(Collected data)
- - - - - - -

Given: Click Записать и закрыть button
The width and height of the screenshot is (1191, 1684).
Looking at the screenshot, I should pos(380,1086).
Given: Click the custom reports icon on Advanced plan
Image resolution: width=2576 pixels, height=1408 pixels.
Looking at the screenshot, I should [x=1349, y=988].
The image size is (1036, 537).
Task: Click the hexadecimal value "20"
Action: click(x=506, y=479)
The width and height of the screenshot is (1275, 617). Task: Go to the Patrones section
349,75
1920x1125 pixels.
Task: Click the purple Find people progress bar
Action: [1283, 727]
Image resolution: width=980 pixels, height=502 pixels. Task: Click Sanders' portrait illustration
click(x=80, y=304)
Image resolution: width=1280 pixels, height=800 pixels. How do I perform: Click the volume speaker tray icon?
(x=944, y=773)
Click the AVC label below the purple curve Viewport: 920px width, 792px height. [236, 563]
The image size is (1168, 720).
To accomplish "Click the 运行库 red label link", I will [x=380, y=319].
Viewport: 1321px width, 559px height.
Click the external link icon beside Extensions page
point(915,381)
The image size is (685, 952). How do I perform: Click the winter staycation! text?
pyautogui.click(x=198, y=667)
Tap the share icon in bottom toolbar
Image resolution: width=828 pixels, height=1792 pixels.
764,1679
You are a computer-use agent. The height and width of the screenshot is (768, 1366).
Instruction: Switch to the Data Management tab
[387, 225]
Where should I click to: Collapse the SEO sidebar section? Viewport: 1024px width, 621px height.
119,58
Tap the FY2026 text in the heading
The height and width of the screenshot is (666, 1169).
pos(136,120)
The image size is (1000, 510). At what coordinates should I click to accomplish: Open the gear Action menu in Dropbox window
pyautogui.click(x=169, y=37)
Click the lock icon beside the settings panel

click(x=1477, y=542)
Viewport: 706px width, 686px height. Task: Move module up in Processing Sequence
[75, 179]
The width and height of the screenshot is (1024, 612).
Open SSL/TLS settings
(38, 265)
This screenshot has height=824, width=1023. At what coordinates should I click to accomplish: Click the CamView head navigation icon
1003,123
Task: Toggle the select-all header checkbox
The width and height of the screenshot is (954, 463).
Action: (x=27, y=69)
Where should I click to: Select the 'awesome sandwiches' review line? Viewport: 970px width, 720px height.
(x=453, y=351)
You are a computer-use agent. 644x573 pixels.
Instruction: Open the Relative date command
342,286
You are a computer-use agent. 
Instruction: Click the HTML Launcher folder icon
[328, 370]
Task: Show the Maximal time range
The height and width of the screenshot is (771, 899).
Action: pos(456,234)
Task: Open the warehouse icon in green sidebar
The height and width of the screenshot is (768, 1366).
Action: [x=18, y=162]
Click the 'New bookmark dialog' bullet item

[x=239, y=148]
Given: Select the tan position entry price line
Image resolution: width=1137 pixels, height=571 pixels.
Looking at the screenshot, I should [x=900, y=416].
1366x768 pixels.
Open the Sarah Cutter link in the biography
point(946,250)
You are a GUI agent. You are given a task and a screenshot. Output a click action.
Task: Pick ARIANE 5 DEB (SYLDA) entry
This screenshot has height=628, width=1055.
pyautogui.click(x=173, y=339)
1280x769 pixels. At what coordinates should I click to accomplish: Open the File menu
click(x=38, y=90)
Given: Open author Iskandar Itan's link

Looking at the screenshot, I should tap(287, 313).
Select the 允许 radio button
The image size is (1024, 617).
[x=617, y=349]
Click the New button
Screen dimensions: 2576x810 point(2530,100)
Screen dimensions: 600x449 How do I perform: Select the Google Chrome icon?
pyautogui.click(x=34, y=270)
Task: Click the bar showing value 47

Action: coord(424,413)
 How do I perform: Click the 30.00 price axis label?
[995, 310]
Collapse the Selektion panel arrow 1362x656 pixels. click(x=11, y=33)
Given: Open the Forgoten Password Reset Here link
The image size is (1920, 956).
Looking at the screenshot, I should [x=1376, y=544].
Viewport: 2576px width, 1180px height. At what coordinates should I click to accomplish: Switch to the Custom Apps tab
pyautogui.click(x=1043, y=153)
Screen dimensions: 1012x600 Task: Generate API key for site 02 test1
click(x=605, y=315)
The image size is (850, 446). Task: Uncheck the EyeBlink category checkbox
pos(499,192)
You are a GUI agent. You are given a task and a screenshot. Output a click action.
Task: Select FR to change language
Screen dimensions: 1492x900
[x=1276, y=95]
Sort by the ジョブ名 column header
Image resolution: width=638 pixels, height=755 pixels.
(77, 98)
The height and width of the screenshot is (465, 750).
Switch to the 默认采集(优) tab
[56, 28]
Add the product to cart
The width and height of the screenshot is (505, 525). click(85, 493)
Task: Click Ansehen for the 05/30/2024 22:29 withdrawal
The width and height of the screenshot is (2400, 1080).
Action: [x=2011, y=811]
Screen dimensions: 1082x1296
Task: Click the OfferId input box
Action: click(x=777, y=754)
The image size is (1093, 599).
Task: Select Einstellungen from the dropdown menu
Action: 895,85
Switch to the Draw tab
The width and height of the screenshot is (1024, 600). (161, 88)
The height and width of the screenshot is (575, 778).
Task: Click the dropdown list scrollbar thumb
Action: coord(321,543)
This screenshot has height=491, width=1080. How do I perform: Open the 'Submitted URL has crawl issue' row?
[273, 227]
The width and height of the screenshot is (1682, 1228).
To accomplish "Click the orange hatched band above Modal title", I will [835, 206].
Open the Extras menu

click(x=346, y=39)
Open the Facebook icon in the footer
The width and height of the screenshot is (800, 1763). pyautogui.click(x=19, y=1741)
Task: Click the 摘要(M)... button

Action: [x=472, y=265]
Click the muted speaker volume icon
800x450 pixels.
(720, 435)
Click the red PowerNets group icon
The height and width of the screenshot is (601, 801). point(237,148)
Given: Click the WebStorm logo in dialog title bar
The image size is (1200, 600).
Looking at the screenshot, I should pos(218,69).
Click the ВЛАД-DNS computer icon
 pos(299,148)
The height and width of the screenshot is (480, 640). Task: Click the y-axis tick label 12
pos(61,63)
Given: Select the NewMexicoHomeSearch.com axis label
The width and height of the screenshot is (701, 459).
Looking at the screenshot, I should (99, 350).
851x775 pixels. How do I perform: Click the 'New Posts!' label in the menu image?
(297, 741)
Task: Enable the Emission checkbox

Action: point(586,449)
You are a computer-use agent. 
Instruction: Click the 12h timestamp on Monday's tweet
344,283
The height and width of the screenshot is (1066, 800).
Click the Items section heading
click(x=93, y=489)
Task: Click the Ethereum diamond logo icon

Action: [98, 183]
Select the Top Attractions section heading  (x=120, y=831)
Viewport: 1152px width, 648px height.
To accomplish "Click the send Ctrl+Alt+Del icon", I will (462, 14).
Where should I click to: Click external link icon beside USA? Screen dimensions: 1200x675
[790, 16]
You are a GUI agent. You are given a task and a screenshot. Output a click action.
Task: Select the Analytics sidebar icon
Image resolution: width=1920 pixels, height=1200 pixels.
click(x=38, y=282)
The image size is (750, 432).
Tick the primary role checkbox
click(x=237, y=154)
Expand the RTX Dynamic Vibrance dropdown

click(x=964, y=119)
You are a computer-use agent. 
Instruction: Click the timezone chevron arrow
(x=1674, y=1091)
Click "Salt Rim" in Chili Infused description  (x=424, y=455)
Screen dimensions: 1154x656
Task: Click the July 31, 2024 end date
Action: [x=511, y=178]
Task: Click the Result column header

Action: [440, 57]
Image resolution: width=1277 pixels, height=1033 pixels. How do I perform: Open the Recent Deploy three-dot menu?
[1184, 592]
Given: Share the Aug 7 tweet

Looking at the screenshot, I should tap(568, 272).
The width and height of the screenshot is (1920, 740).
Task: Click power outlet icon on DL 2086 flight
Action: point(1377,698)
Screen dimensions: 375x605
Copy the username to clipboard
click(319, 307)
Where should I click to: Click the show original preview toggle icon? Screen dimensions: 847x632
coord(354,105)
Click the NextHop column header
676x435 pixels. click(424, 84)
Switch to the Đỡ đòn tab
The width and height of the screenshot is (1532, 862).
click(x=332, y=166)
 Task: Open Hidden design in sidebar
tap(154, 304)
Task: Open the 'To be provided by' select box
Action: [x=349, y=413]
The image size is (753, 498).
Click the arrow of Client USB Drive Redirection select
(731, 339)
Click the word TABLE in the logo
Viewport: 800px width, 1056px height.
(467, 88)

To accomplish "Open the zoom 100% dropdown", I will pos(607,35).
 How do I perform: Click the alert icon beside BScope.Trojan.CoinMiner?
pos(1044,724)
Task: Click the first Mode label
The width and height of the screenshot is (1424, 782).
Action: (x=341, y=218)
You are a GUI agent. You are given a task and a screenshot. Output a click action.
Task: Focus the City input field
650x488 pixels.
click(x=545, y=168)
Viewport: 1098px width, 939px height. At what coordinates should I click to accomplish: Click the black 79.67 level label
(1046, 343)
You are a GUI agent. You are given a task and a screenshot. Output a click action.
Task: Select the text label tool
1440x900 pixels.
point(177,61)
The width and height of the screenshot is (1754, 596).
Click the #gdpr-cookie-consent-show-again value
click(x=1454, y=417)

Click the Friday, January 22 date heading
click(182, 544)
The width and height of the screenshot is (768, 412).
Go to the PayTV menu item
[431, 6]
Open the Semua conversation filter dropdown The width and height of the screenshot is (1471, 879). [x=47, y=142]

- - - - - - -

• **Problem**: Your response should be the lines of the entries above that include the string "will".

• **Answer for this exercise**:
To accomplish "Click the 运行库 red label link", I will [x=380, y=319].
To accomplish "Click the orange hatched band above Modal title", I will [835, 206].
To accomplish "Click the send Ctrl+Alt+Del icon", I will (462, 14).
To accomplish "Open the zoom 100% dropdown", I will pos(607,35).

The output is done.